Another aspect of the quality of flash EEPROM related products is their expected lifetime. The lifetime is influenced by several factors. One of them is associated with the relatively high voltages needed to program the memory cells. Every time these relatively high programming voltages are applied, some degree of wear occurs in the memory cell, thereby limiting the useful lifetime of the memory cell.
Thus programming schemes reducing the number of instances, when high programming voltages have to be applied have the potential of extending the lifetime of flash memory based products.
Briefly and generally, the cells of a memory array are programmed in a new, pair wise programming scheme. The cells are programmed by the application of a data-independent high voltage and a data-dependent low voltage. This novel programming scheme and voltage assignment has the advantage of increasing the speed of the programming and the lifetime of the memory cell array.
According to one aspect of the invention a new programming scheme is introduced. The cells of a memory cell array are programmed in a novel, pair wise scheme. The programmed pairs of cells are separated by at least one memory cell, reducing the possibility of interference between the pairs during programming. This scheme is capable of programming all cells of the array in three programming cycles. Previous methods, which program every fourth or every seventh memory cell of an array in one cycle, are only capable of programming all cells of the array in four or seven cycles, respectively.
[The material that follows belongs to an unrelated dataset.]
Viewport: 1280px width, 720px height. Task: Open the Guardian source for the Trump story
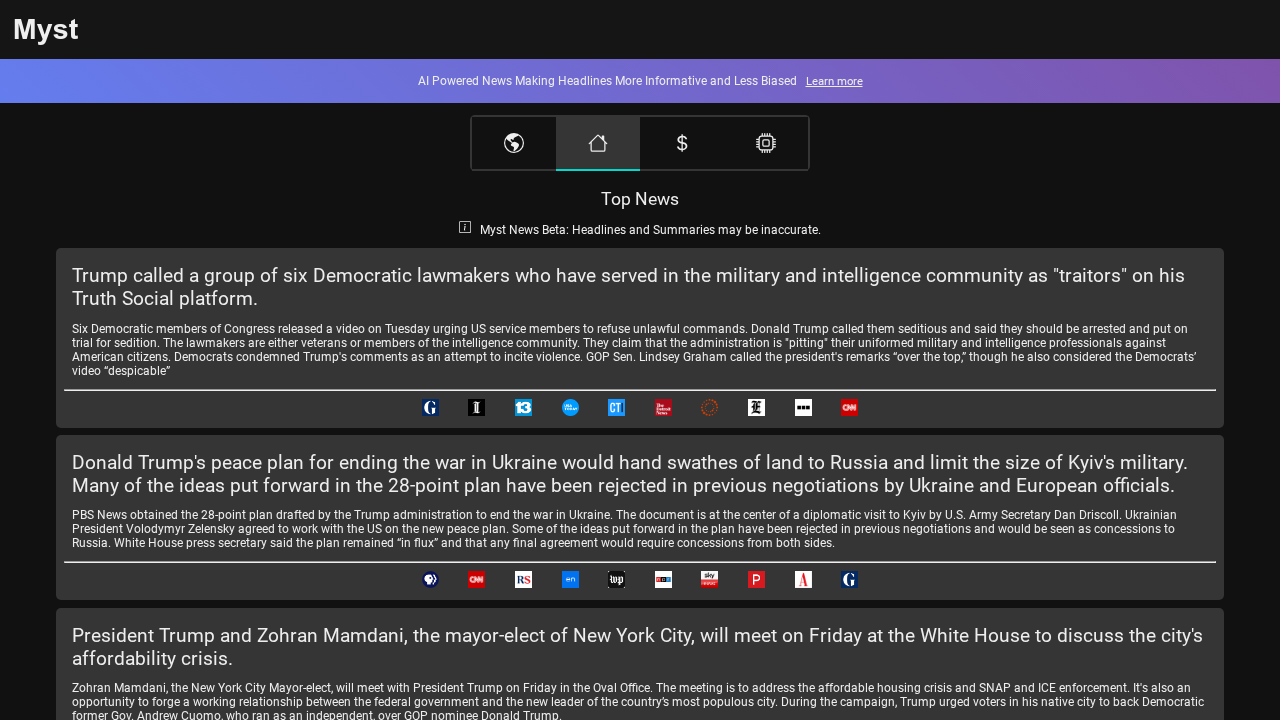[430, 407]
According to another aspect of the invention new programming voltage assignments are introduced. The memory cells of an array are typically associated with two bit lines. In existing memory systems a relatively high voltage is applied to one of the cell""s bit lines, if the cell is to be programmed, while applying a low voltage to the second bit line of the cell irrespective whether the cell is to be programmed or not. The programming circuit elements, including input/output circuitry, buses, and drivers, have to be capable of handling these relatively high voltages. This is achieved, among others, by increasing the thickness of the oxide layers of the involved semiconductor devices. Devices with thicker oxide layers, however, operate slower, eventually reducing the speed of reading of the whole array.
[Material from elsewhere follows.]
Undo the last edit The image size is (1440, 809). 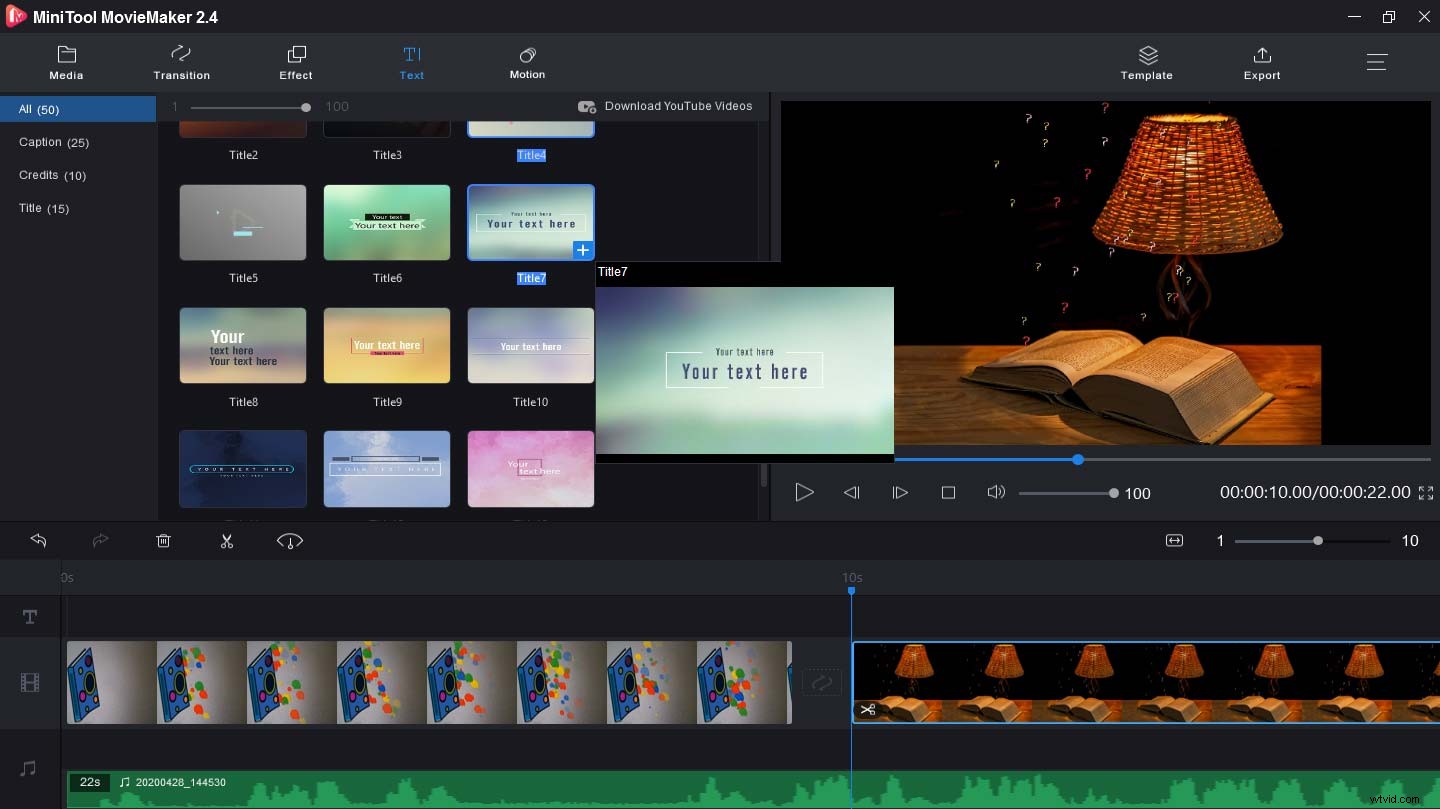(38, 540)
The novel programming voltage assignments according to an aspect of the invention eliminate the necessity of thicker semiconductor layers in the programming circuit elements because the memory cell is programmed by applying the relatively high voltage to one of the bit lines irrespective whether the cell is to be programmed or not. The programming of the cell is controlled instead by the voltage applied to the second bit line of the cell. Both the programming and the non-programming voltages, applied to the second bit line, are lower than the relatively high voltage applied to the first bit line. Therefore the programming circuit elements, including the input/output circuitry, buses, and drivers, can all operate at lower voltages. This allows for utilizing thinner oxide layers, thus enhancing the operating speed of the programming circuit elements and eventually the overall performance of the circuit.
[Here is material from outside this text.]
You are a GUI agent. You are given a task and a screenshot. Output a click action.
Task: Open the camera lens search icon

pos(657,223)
The lifetime of memory cells is also affected by the above programming scheme and programming voltage assignments. As mentioned above, every time a high voltage is applied to a bit line, some degree of wear occurs, shortening the lifetime of the cell. In the pair wise programming scheme, however, the application of the high programming voltage to one bit line programs two memory cells. Therefore high programming voltages have to be applied only half as often as in previous schemes to program all the cells of the array, increasing the lifetime of the memory system.